PROBLEM STATEMENT: Tally the lines in the records underneath that contain the string "agent", and state the figure by itself.

[GIVEN RECORDS Boundary: Start]

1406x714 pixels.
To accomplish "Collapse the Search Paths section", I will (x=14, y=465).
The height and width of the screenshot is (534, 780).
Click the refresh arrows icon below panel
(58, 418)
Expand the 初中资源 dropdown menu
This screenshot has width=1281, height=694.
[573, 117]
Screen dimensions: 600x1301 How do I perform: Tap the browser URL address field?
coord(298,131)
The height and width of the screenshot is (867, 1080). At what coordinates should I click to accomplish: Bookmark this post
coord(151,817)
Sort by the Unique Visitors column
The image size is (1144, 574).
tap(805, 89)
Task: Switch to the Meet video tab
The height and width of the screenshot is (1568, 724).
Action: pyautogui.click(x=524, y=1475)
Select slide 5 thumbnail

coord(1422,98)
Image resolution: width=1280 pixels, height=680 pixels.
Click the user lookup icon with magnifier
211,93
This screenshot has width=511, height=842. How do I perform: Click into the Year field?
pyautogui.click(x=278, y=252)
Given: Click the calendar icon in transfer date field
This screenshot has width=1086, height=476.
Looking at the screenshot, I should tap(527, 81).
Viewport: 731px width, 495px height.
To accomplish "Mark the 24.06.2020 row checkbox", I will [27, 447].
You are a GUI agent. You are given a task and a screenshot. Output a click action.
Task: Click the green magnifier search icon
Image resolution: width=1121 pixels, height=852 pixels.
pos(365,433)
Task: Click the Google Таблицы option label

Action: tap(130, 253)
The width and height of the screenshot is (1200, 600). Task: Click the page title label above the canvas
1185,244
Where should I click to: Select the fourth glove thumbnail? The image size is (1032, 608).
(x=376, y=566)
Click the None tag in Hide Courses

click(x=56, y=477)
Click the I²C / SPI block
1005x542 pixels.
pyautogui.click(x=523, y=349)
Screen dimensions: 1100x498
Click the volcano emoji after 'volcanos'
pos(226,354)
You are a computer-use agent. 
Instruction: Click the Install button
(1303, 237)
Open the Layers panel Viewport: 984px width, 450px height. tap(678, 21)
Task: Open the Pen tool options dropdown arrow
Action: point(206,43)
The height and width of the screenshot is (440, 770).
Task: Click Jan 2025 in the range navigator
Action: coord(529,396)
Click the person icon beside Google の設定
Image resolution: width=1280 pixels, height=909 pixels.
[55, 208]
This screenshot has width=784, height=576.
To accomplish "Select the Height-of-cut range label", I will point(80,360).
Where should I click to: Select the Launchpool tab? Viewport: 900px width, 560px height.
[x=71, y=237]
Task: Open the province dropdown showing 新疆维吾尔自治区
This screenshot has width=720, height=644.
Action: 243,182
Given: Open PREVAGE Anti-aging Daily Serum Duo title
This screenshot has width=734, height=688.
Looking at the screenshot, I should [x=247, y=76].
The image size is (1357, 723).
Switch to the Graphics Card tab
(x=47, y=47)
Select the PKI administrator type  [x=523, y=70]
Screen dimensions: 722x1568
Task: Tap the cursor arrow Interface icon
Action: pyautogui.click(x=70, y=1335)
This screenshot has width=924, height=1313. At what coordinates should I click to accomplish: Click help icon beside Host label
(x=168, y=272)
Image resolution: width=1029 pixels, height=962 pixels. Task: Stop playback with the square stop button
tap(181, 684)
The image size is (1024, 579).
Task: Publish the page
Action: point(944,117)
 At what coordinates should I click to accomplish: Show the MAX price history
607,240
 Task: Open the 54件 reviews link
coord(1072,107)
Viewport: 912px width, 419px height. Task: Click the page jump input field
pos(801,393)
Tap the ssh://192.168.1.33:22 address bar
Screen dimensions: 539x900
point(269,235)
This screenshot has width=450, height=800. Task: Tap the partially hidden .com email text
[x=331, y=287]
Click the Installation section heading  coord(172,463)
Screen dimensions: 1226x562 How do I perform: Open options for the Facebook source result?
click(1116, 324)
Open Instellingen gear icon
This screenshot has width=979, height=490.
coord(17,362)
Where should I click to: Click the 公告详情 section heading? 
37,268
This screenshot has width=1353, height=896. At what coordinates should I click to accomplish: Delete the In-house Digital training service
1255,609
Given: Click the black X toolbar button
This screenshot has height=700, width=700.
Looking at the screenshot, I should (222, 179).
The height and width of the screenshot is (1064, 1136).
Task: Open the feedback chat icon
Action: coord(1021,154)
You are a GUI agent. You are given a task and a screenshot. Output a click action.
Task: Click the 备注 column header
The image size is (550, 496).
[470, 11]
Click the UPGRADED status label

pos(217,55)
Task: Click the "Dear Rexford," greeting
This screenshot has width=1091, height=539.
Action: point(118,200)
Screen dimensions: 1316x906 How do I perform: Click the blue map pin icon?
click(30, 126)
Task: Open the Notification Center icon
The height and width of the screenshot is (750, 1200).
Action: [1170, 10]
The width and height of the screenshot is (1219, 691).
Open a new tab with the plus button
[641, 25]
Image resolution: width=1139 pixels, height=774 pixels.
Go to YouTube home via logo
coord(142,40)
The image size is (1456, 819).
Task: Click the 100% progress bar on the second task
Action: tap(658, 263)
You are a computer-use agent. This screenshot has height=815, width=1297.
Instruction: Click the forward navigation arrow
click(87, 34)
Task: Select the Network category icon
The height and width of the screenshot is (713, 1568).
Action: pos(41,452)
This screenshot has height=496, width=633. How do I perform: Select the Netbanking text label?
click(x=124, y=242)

[GIVEN RECORDS Boundary: End]

FINAL ANSWER: 4